Interview: Shingo Kanagawa

Kanagawa Shizue  004.jpg

Individual Narratives

An interview with Shingo Kanagawa by Kristian Häggblom

In this interview, Shingo Kanagawa speaks about the process behind his well received book Father, the motivation behind it and continuation of the project. He also kindly shares with us some images from an upcoming project about his aunty, and touches on his plans to explore the idea of faith.

Kristian Häggblom: How is your father? 

Shingo Kanagawa: He is very fine, thank you.

KH: Can you remember the point when you decided to start photographing your father? How did you make this important decision? 

SK: In September 2008 my father disappeared. He came home two weeks later but after that he stopped working in spite of having debts. I was having a difficult time making photographs and I was a little lost and couldn’t find subject matter. When I heard about my father's difficult situation, I decided to start photographing him to both help him and progress with my work.

KH: Did you make the decision believing photography could be a powerful tool for change? Or was it more personal? 

SK: I didn't make a definitive decision for change, but taking photographs of my father brought many changes as a result.
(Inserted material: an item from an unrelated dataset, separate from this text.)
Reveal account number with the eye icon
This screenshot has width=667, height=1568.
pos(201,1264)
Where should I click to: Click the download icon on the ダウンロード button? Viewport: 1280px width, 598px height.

Therefore, I think photography is a very good tool to represent not only personal subjects, but also a sense towards “personal”  feeling and perspective. What it means to be “personal” is complex and it varies by cultures, individuals and many other factors. Photography can help to realise this. 

It is not easy for me to understand how I should be commended for being so brave and open. It may be brave for someone to make art about their family, but it's not for me. This is how I somewhat define ‘personal’ in regards to my project.  

KH: It is a very personal project and you should be commended for being so brave and open. How did your family react? And especially to the publication as it makes the work so public? 

SK: My father celebrated the publication and he was pleased with my success. Maybe, deep down, he thinks that subject of depression and disappearance it is not his issue, somewhere in his heart, and it also applies to me.

KH: The breakdown of contemporary society is a worldwide crisis (in my opinion) but it is only recently that it has become more discussed in Japanese society. There are also some issues particularly associated with Japan, for example ‘hikikomori'*. Why do you think Japan is opening up more about social issues?  

SK: I'm sorry, I'm not good at thinking about “Japan is...”. I try to focus in more familiar things around me.

KH: The personal diary is written in a very matter-of-fact way. But it is also very personal and insightful, I couldn’t stop reading once I had started. What was your aim with the text? And how did it get included in the book? 

SK: It is important for me that the diary is not subordinate to the photographs, and vice versa. They influence each other, but they are autonomous. Texts and photographs have different structures and I needed both of them to tell the story of my father.

KH: Many photographers who work with documentary are using other methods with their images to expand the outcomes, such as text, archival images, collected objects, etc. Like a detective making a dossier. Are there any photographers or projects that influenced you? 

SK: Many people and works and projects influenced me. Recently, I am interested in the works of W.G. Sebald

KH: It is very interesting that you also then gave your father a camera and asked him to take a picture a day. Can you tell me about how you decided on this? What did you hope for?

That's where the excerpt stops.